Has social media become a weapon of mass communication and mass destruction?
Following on from my last two blogs posts, so far we’ve looked at:
1. How the PR role has increasingly become about encouraging listening and engaging in dialogue in order to build and maintain relationships with stakeholders and publics online.
2. How social media poses potential threats to brands and campaigns via direct channels of communication between publics and an organisation.
One thing is for sure and that is, the popularity of social media makes it a forum that can’t be ignored (Aula, 2010:43).
Back in the day PR was implemented via press releases, advertising and press conferences. Today, public relations practitioners (PRP’s) operate in a world in which there has been an EXPLOSION in the number of diverse ways publics’ seek information and news.
As we have previously discussed, the rise of social media has bought with it shifting patterns of influence and the rise of public power.
Moreover, social media has made a multifaceted role even more demanding.

+ + + + +

Print everything in the blog post on social media and public relations from "Has social media" down to "ignored (Aula, 2010:43).", word for word.

+ + + + +

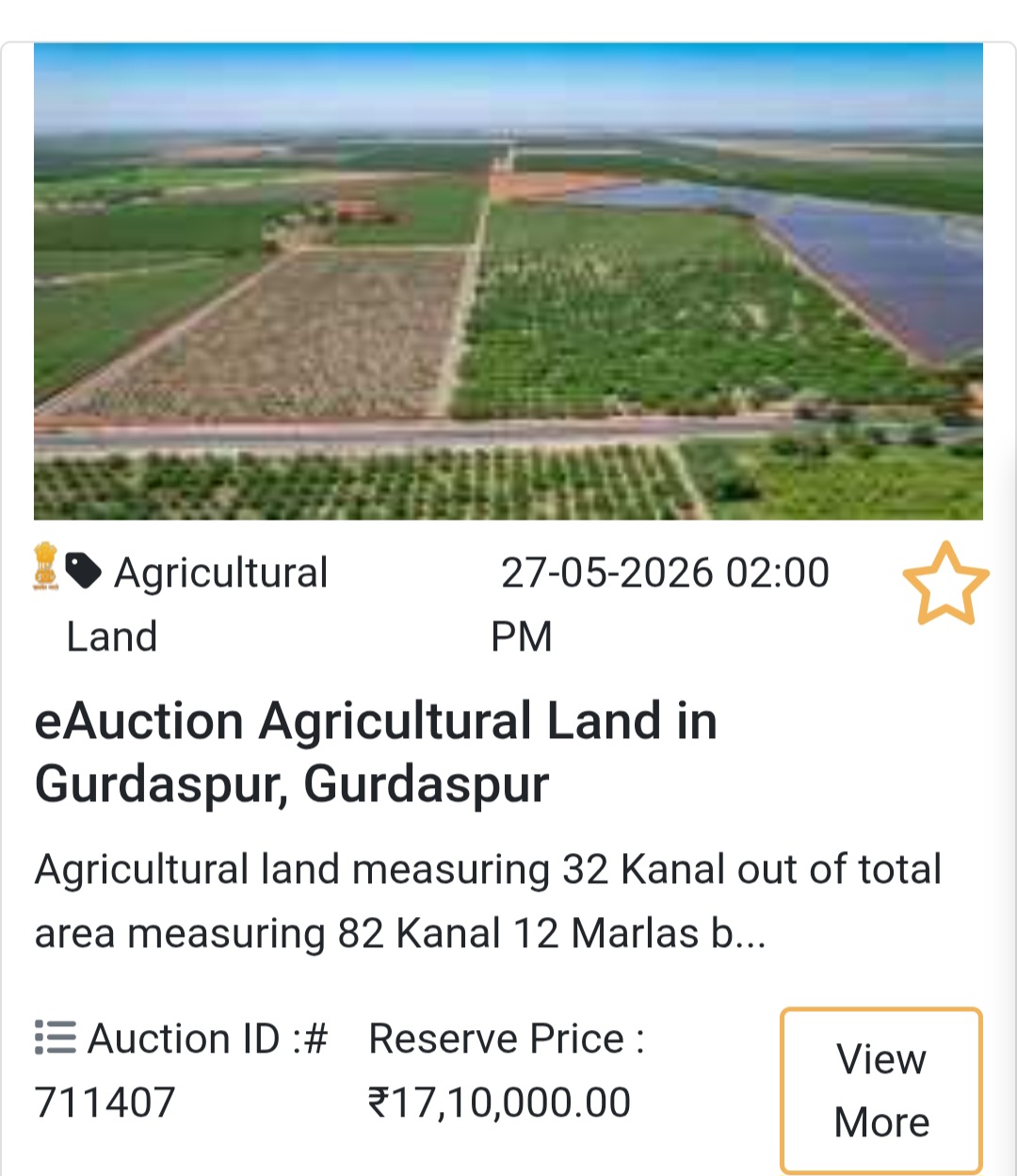This screenshot has width=1017, height=1176.
Task: Click the 27-05-2026 auction date
Action: point(606,573)
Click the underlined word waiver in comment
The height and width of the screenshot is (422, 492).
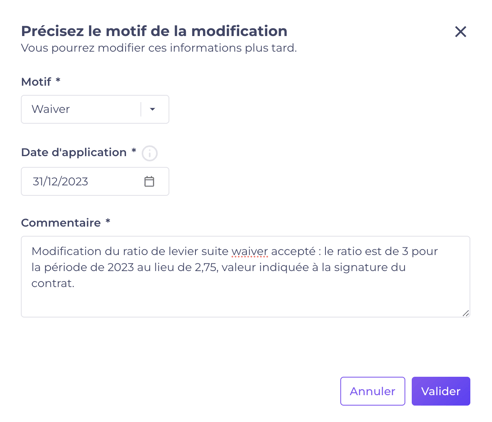click(x=250, y=251)
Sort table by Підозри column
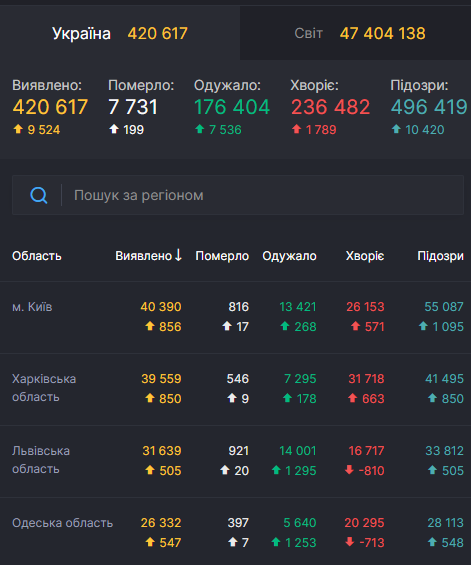 [440, 256]
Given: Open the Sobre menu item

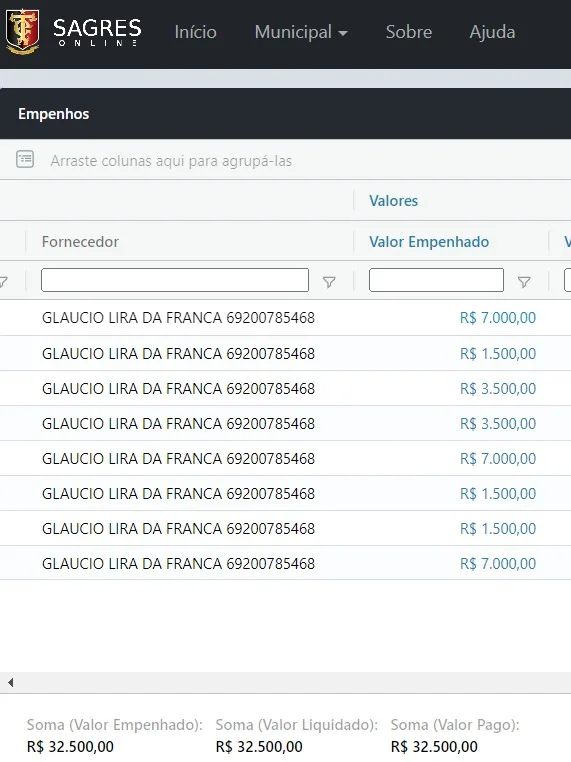Looking at the screenshot, I should pyautogui.click(x=409, y=32).
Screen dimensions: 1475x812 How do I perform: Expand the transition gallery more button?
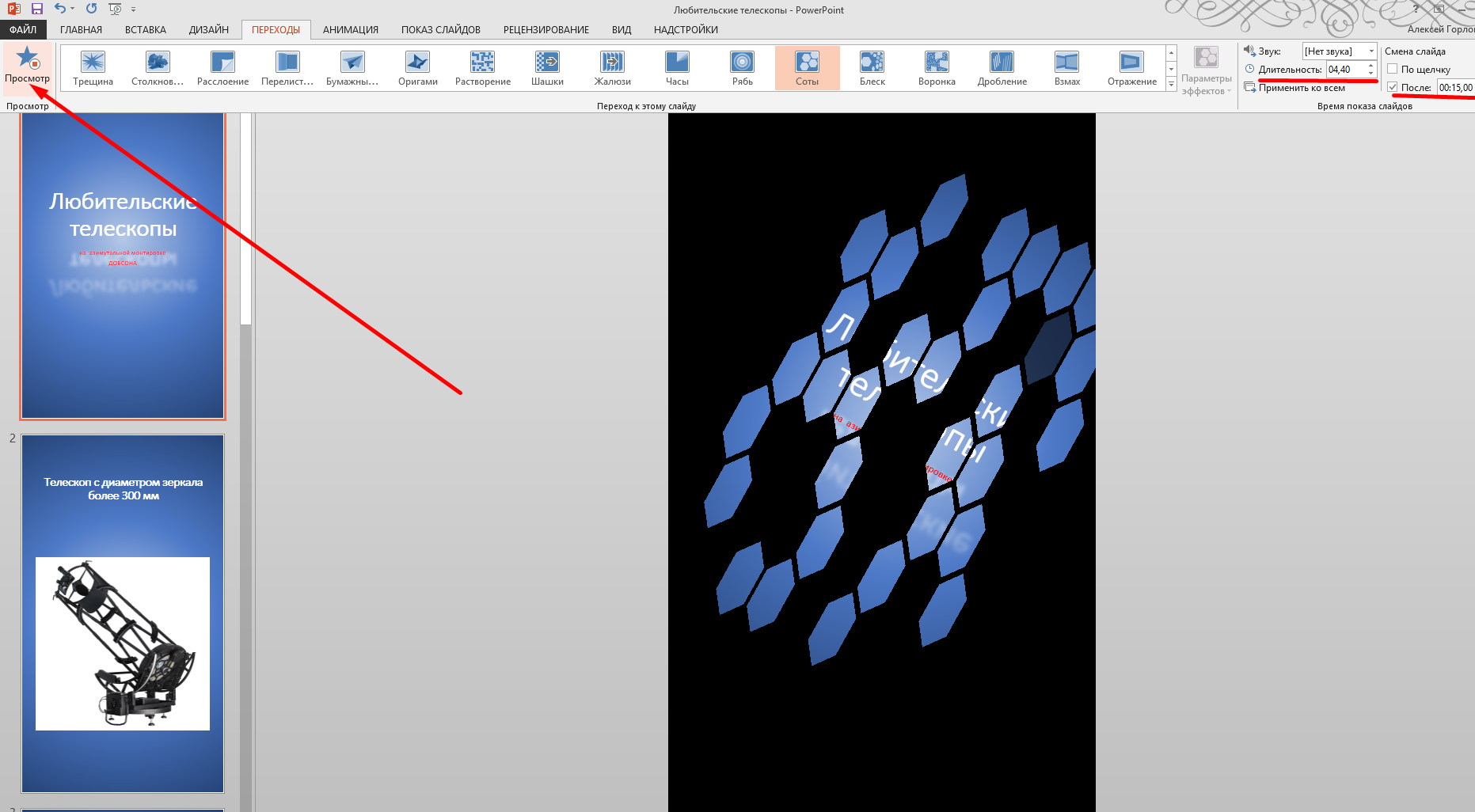[x=1171, y=85]
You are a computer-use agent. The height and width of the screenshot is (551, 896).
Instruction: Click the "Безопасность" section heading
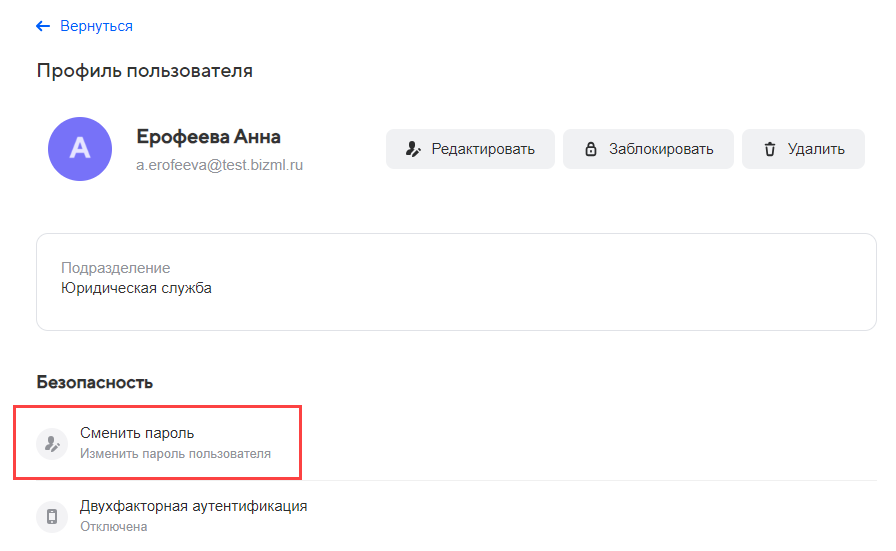(94, 382)
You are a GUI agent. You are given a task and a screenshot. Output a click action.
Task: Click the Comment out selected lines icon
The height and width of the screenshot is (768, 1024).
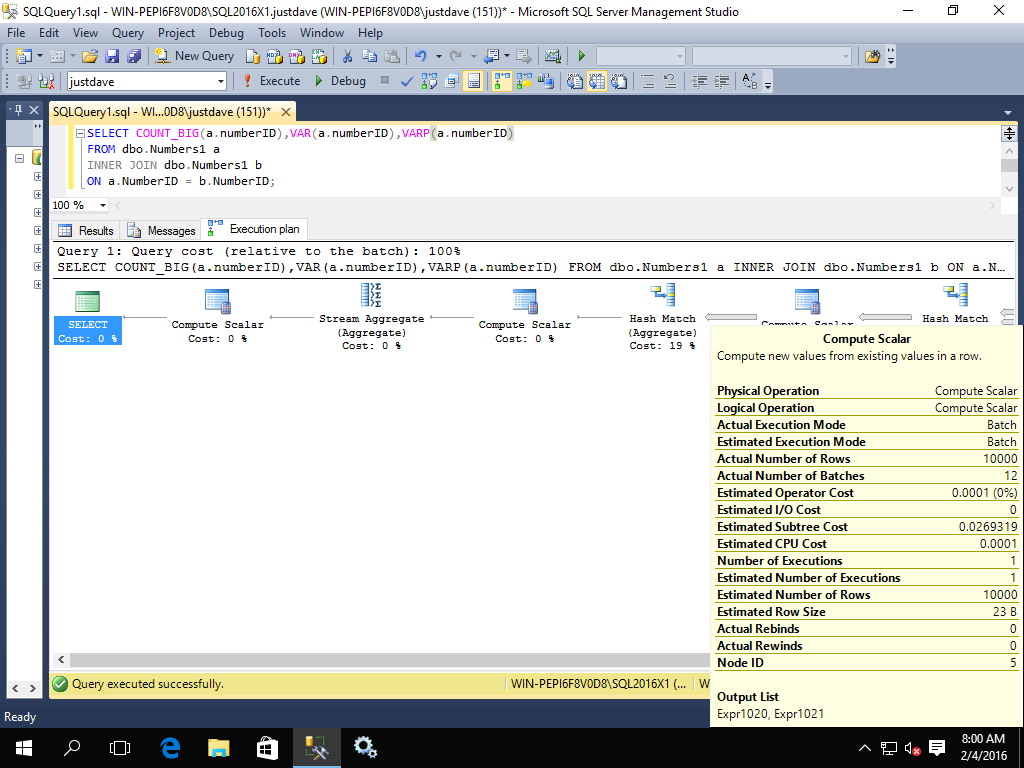[647, 81]
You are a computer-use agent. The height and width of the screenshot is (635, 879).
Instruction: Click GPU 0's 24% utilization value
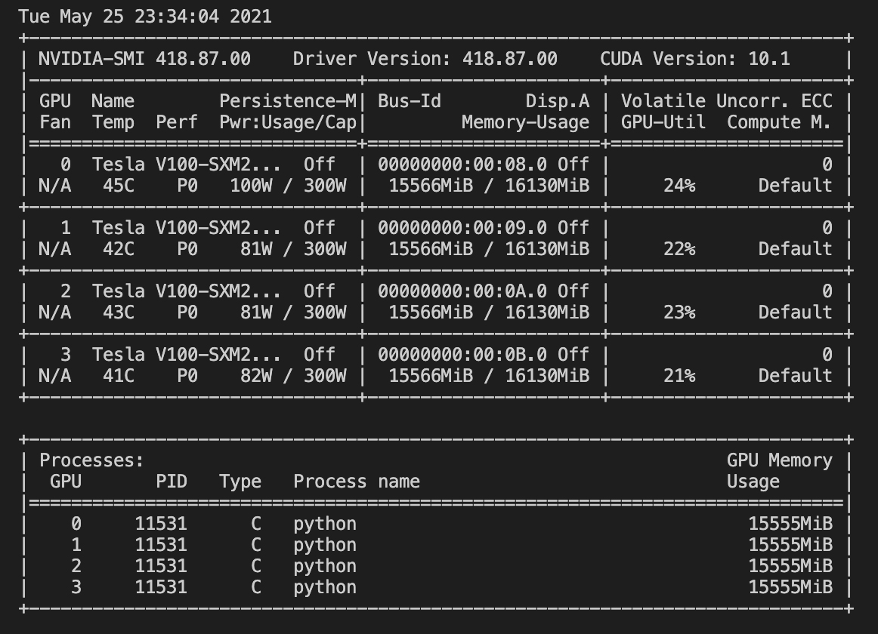pyautogui.click(x=678, y=185)
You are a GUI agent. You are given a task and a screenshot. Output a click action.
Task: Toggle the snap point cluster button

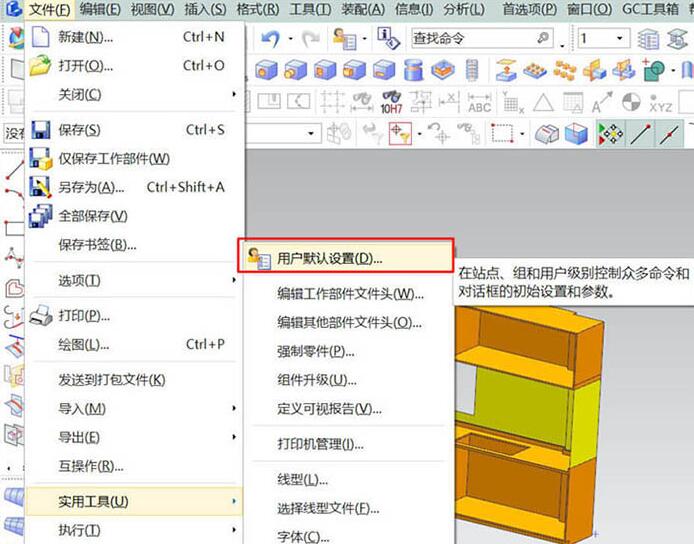[x=610, y=134]
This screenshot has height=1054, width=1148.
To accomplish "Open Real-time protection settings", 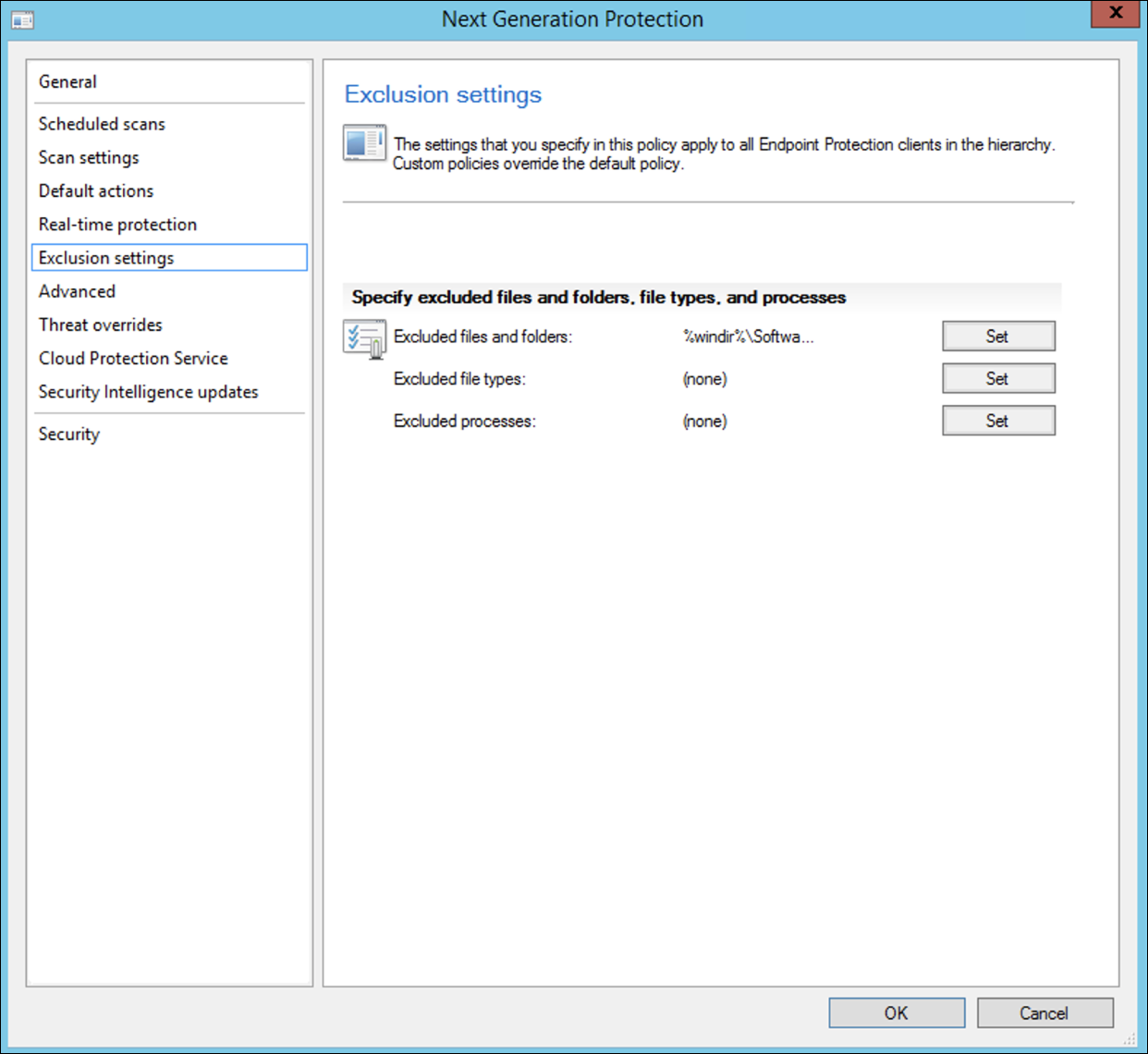I will (x=117, y=225).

+ + + + +

§ **Written reply**:
Has social media become a weapon of mass communication and mass destruction?
Following on from my last two blogs posts, so far we’ve looked at:
1. How the PR role has increasingly become about encouraging listening and engaging in dialogue in order to build and maintain relationships with stakeholders and publics online.
2. How social media poses potential threats to brands and campaigns via direct channels of communication between publics and an organisation.
One thing is for sure and that is, the popularity of social media makes it a forum that can’t be ignored (Aula, 2010:43).